#### TASK DATA
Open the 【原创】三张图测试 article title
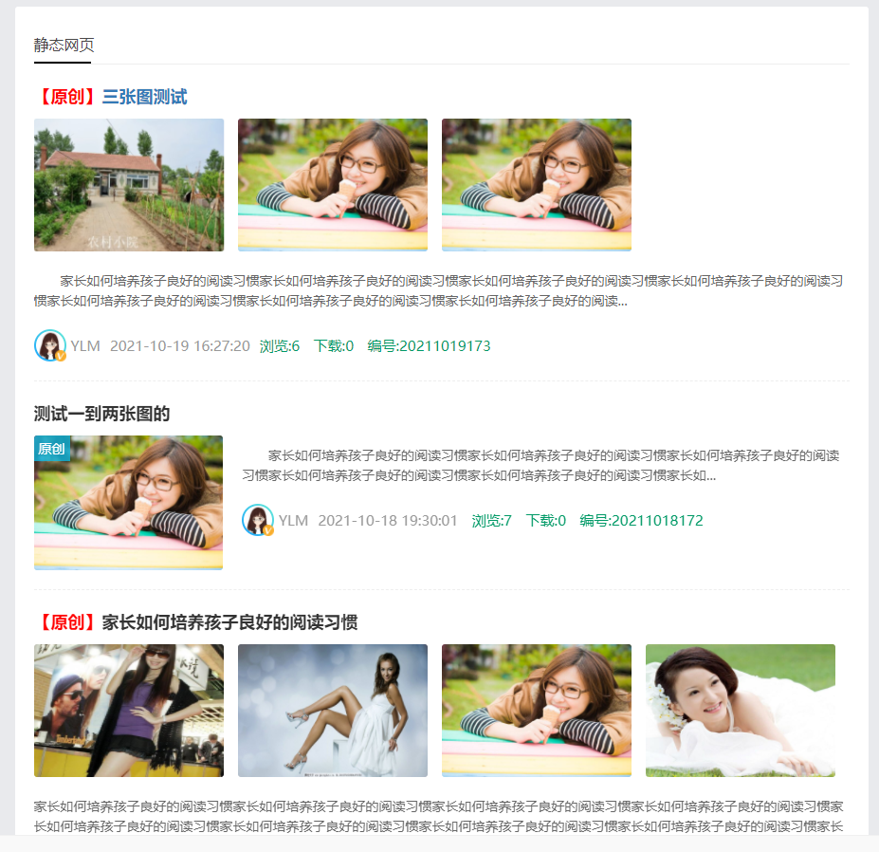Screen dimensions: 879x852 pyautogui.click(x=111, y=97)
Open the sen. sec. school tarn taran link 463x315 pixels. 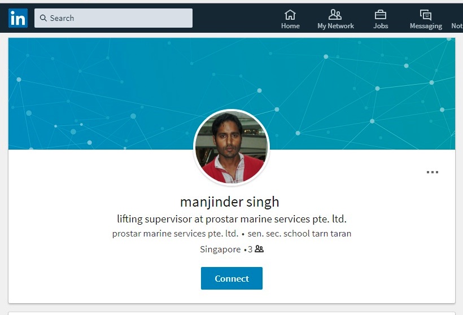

---

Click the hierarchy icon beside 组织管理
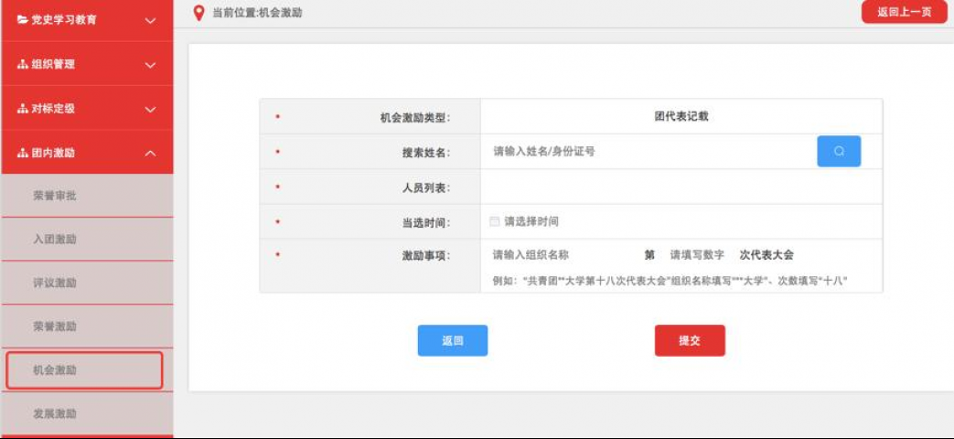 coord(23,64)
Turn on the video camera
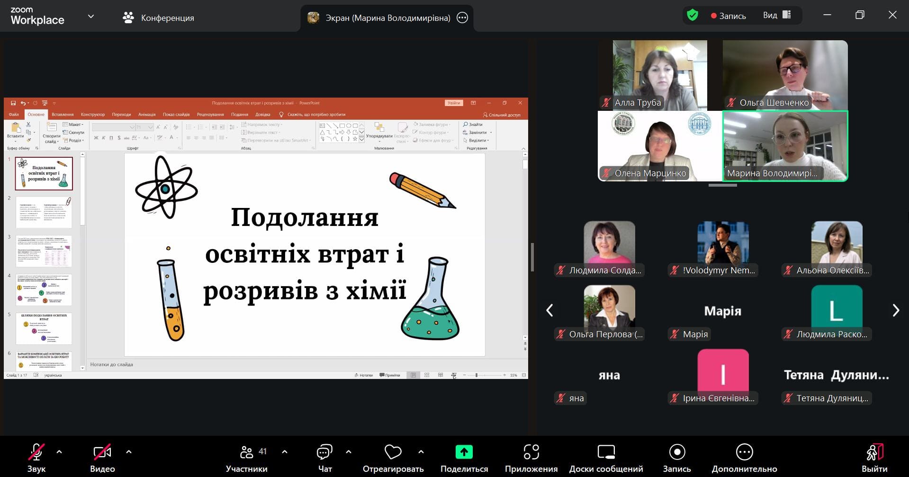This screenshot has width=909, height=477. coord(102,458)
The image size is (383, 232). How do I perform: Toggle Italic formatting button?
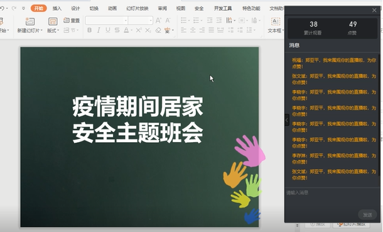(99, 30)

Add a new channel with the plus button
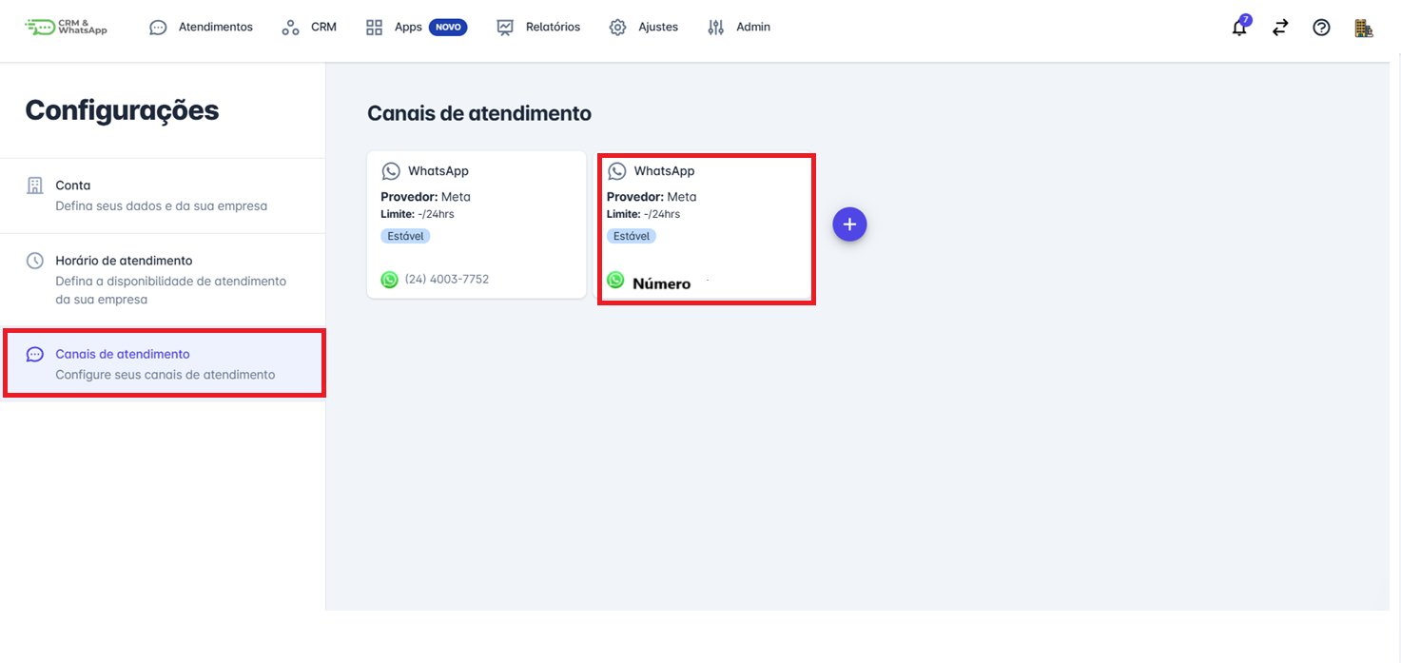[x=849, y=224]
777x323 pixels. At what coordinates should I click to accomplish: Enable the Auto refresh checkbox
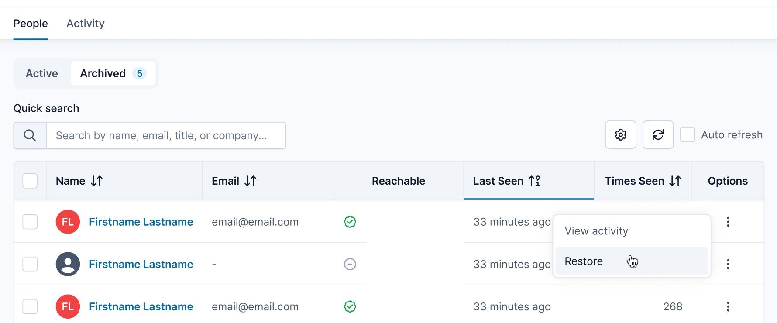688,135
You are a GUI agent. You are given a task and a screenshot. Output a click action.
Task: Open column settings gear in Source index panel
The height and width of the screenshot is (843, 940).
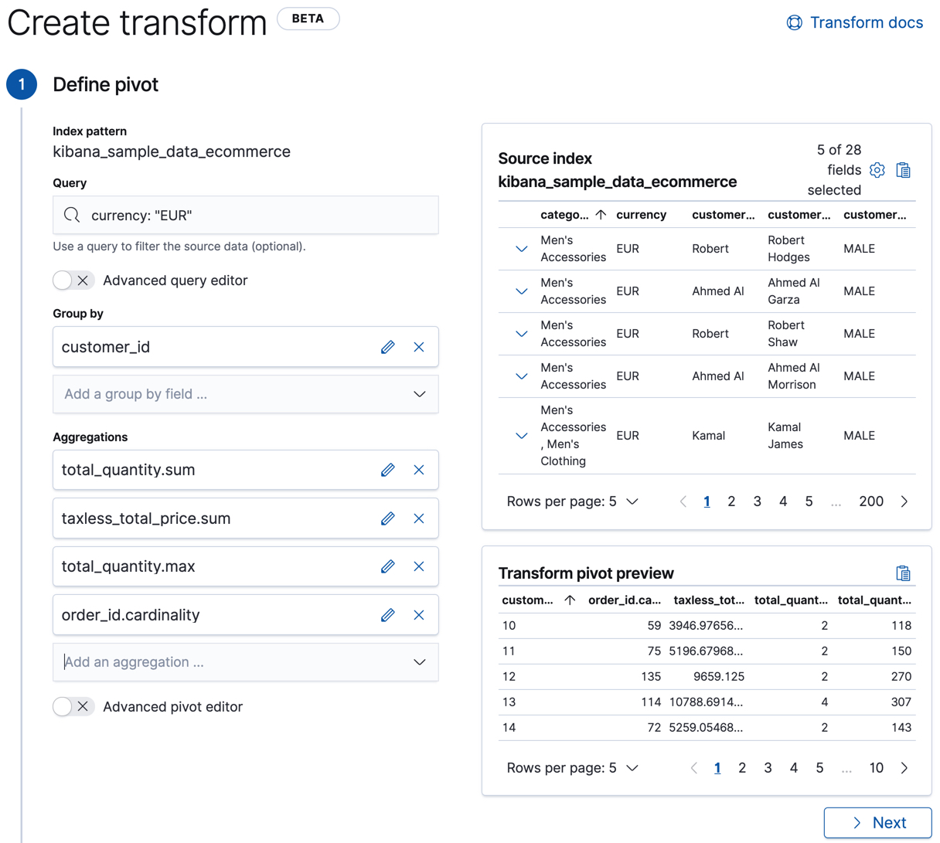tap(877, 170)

#### YOUR GOAL
Reproduce, word for word, everything in the listing above from the line containing "Open the 【原创】三张图测试 article title" down to the line containing "Open the sen.", both of them included. No pictures.

#### OUTPUT BELOW
Open the 【原创】三张图测试 article title
Screen dimensions: 879x852 pyautogui.click(x=111, y=97)
Open the sen. sec. school tarn taran link 463x315 pixels. 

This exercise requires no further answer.